• _SELECTED TEXT_:

* * * *

Always Worth Something: A Feminist Critique of Neo-Capitalism

Because I’m one of those fence sitting millennial elite types

Madelaine Lucy Hanson
5 min readFeb 11, 2020

“I’m your private dancer, a dancer for money, I’ll do what you want me to do. I’m your private dancer, a dancer for money, and any old music will do…”

— Tina Turner

I have a question for you.

How much are you worth? Eight dollars an hour? £7.40? $400? Do you know it to the cent, or does the question make you uncomfortable? Do you reel off a price list, or gratefully accept whatever comes your way? How much would I have to pay you to do what I wanted?

And how much would it cost for you to say yes?

Capital in exchange for labour is nothing new. I’m not here to warn against the moral evils of sex work, or denounce women who stay on in work they hate to feed their families as splitters or bad feminists. That’s a whole other essay for a better woman who knows an awful lot more on that than I do. But I am here to draw the question mark over the problems we have from the following:

  1. An economy where capital is unfairly weighted to one gender, race or identity
  2. An economy where anything can be bought, not just by the highest bidder, but from the desperate.
Would you do it for free?

To quote Ann Bishop, and a whole menagerie of movie villains, ‘Everything has a price.’ And I’m not just talking about unsatisfying sex in exchange for a raise. This could be any number of scandalous or largely monotonous things: staying silent about a murder, begrudgingly accepting a homophobic remark from a boss, or smiling at a screaming toddler in front of a client. There’s always an amount to make an action, inaction or activity worth it, as Machiavellian as that may sound.

Naturally, paying an employee a high salary to put up with and stay silent about your rampant bullying or crazily high workload, while immoral, is legal. We’ve all worked for a paycheck under people who we consider to be tyrants, villains or thieves. We’ve all come home screaming to our spouses about the latest ethical outrage, only to go into work the next day and carry on as usual. We just don’t think of pay as a bribe.

But that’s what it is, unless, like myself, you are lucky enough to be gainfully employed by someone you like. Whether I’m giving you access to my badly cooked mammoth at the end of a long hunt or paying you fifty grand to put up with my sociopathic boardroom tantrums, ultimately you engage in cooperative behaviour almost entirely for some form of return. And that’s all systems, not just capitalism, before you jump down my throat with Das Kapital.

But, as I’m sure you guessed at the title, it causes problems for women when sex, or sexual behaviour, comes onto the market. (We could go on for another 50,000 words on whether the woman was the ‘goods’ or the ‘labourer’ in this transaction, but let’s all just agree that it’s a lengthy and hotly debated topic.)

Now, there are many women who, it should be said, are very willing and happy to engage in sex work, and do so with very little pressure, force or violence.

And then there are the women for whom that is not the case.

* * * *

• _TASK REQUIREMENTS_:
(A) Translate this sentence from the essay on feminism and neo-capitalism into Spanish: "Capital in exchange for labour is nothing new."
(B) Answer these questions from the essay on feminism and neo-capitalism:
(i) Who is credited with the song lyrics quoted at the top?
(ii) Which saying does the author attribute to Ann Bishop?
(iii) What amount does the author name as payment for putting up with boardroom tantrums?
(C) Carry on the essay on feminism and neo-capitalism from its final sentence, keeping its voice.

• _Records from a data collection_:
* * * *

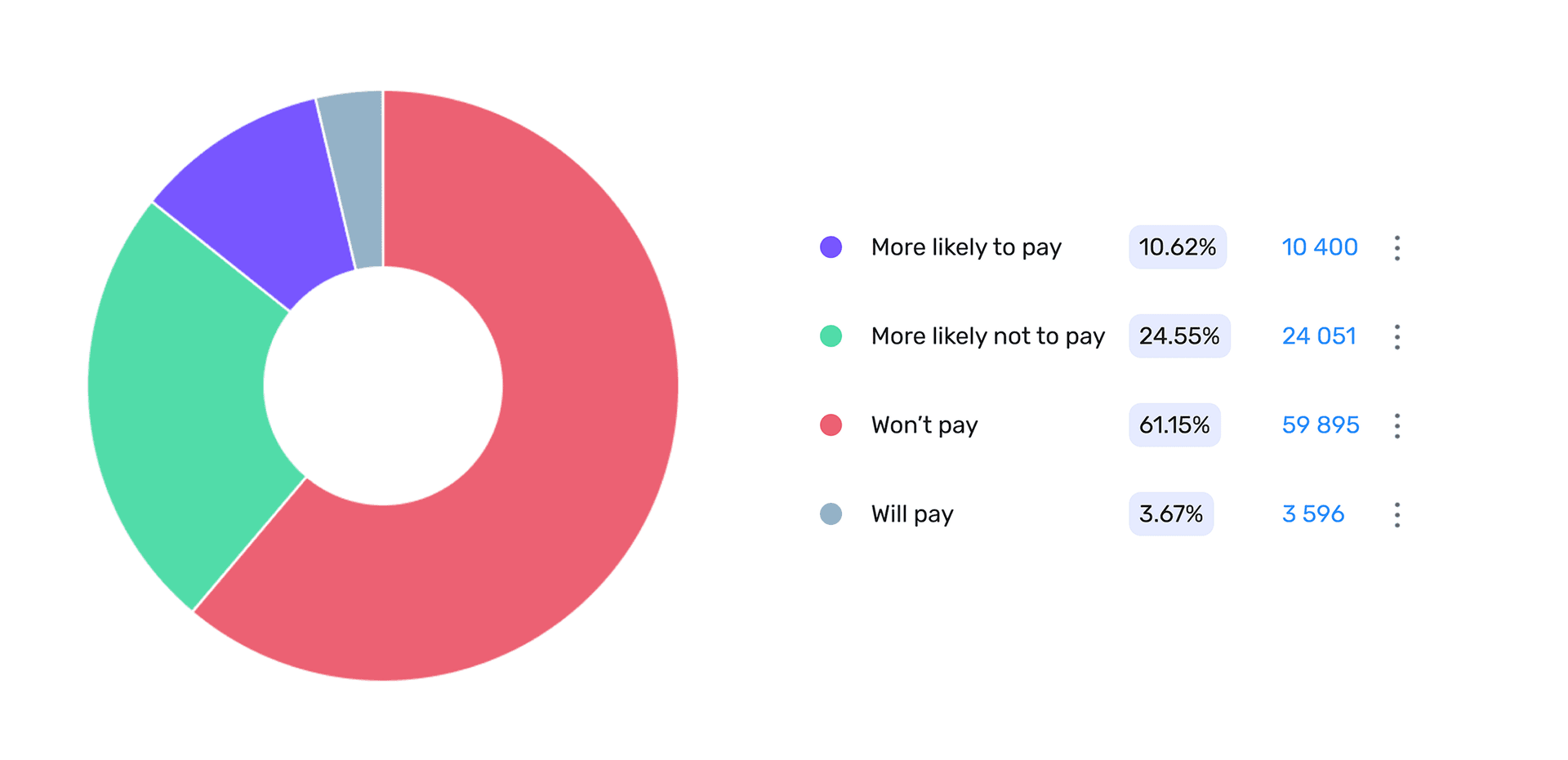The width and height of the screenshot is (1568, 760).
Task: Click the 3.67% percentage badge
Action: 1171,513
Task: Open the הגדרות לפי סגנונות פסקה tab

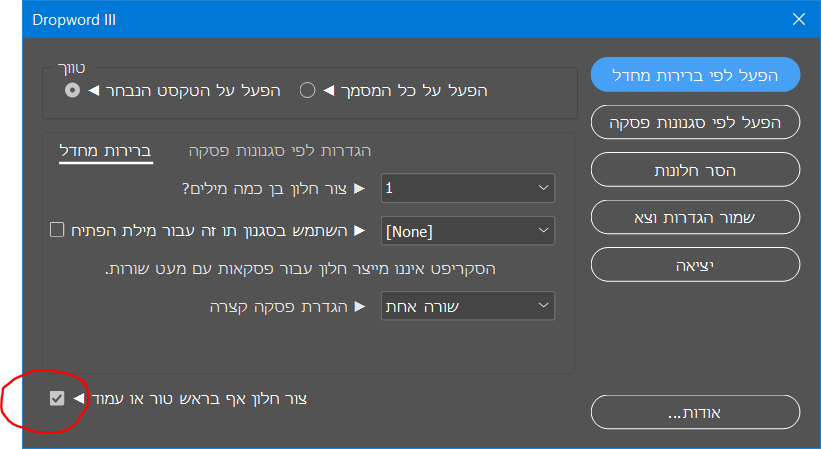Action: (x=280, y=151)
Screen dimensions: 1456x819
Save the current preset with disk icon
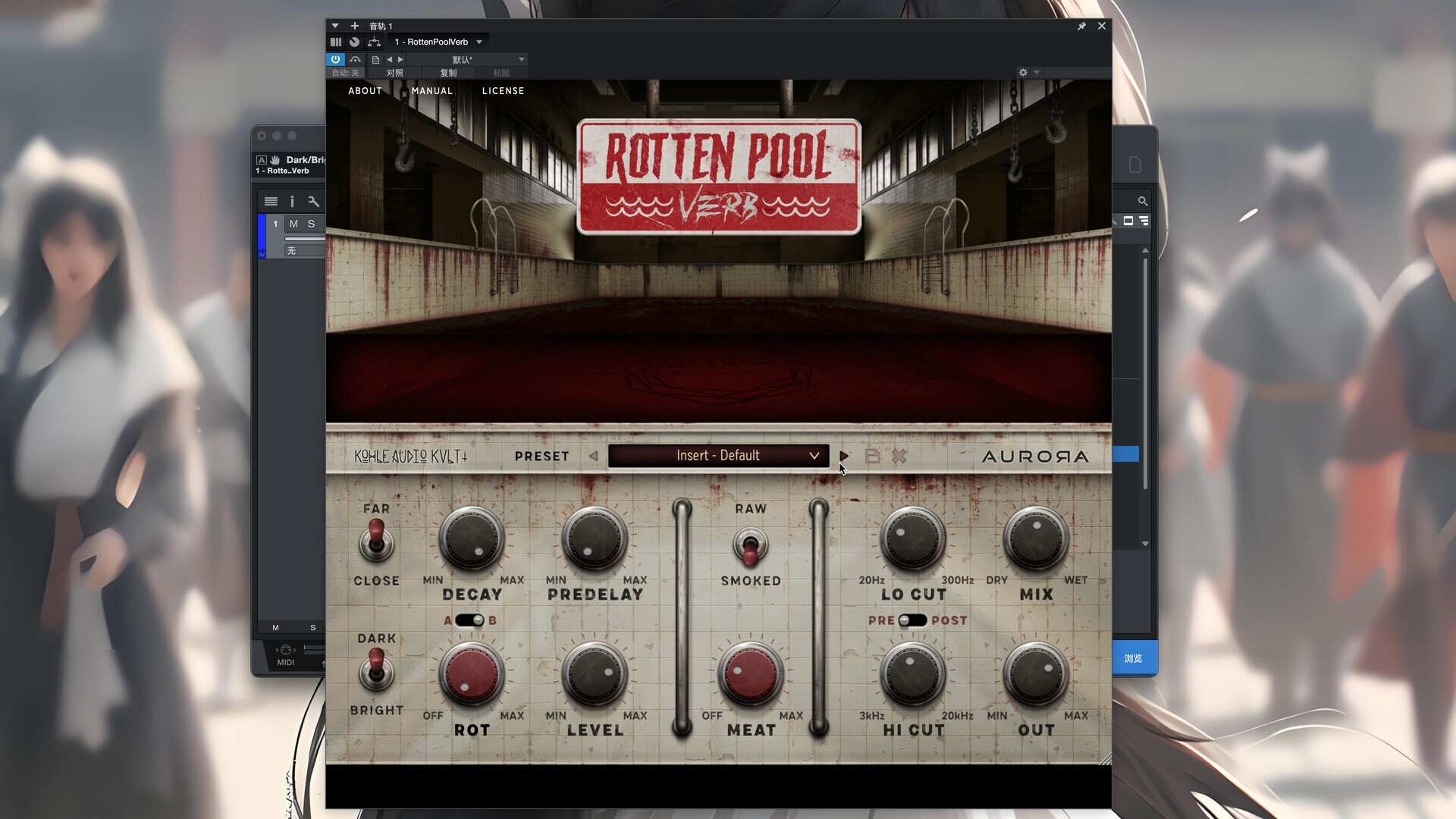tap(872, 456)
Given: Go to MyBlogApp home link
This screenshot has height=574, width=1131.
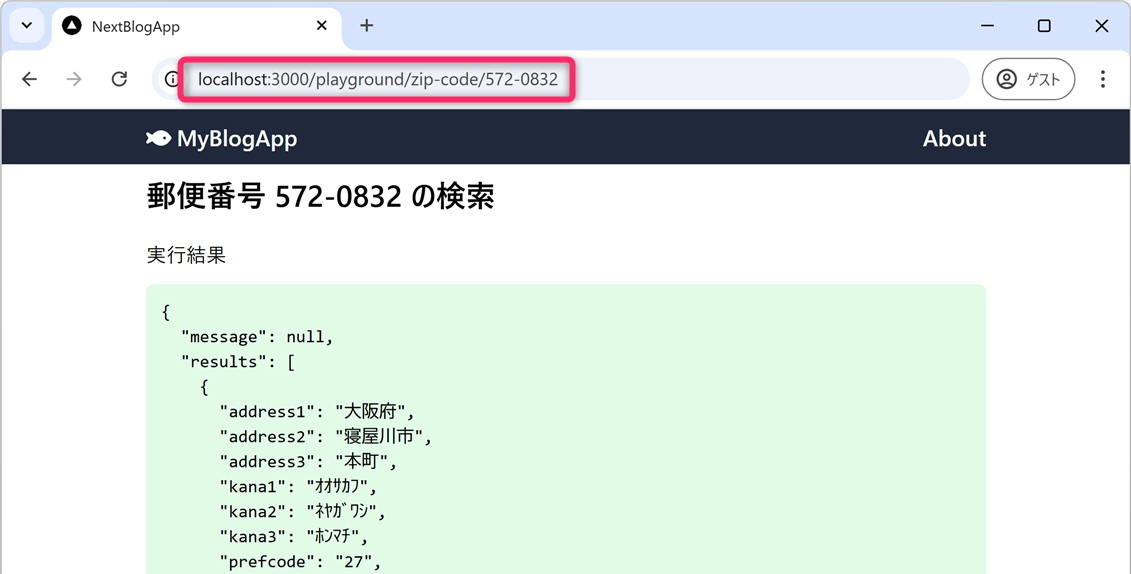Looking at the screenshot, I should tap(236, 139).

* * * *

• _SOLVED TASKS_:
(A) El capital a cambio de trabajo no es nada nuevo.

(B)
(i) Tina Turner
(ii) "Everything has a price."
(iii) Fifty grand

(C)
We live in a consumerist age where there are monthly bills and rents and costs to staying alive. I can’t just shrug at my wicked lecherous mill owner and go munch on the potatoes I’ve grown in my field for three months while wondering what to do next. There’s many pressing economic factors that lead women to avoid reporting abuse, fleeing it, or even just acknowledging that it is abusive. Up until fairly recently, strippers and sex workers were widely expected to endure appalling (non-consensual) physical abuse by society because ‘well, they are being paid for it’.

Overwhelmingly, men have access to capital at levels women do not. Women earn, on average, 25% less than men. Women, overwhelmingly, account for the vast majority of the part time, zero contract and temporary labour force, leading them to have very unstable financial capital and making it difficult to save. All of this skews income to an economy where men have an awful lot of consumer power. Now, I’m not saying men choose to abuse it, or are even aware of this, but the fact is that some do.

This largely presents itself through the manipulation of women in desperate or precarious positions. This could be covert (the subtle implication that you’d lose your job if you told) or overt (he’ll pay your rent if you have sex with him). Now, the woman might accept this transaction. She might even accept an amount of money that staggeringly improves her standard of living. But it’s still the price and cost for her silence, her body, and her choice. And in a world where she could be homeless, bankrupt or her children could be going hungry in one bad month (or three, which is how far most finances stretch without wages).

We tend to imagine that the days of the maniacal villain with the cape, forcing the damsel to become his mistress or whatever, belong in some fantastic feudal nightmare of long ago. That’s just not true.

Survival sex and the abuse of capital for sex is absolutely rampant. I myself have been offered accommodation in exchange for sex, and multiple friends of mine have been offered coveted jobs and roles in exchange for dates and ‘favours’. And I come from a very privileged, university educated community that largely went to private school. So if I’m aware of it, how bad is it for other women?

I am, begrudgingly, a capitalist, on the grounds that it sucks the least, when held up against feudalism, marxism and fascism. But this is a real problem. Let me know if you have any solutions! I look forward to your thoughts.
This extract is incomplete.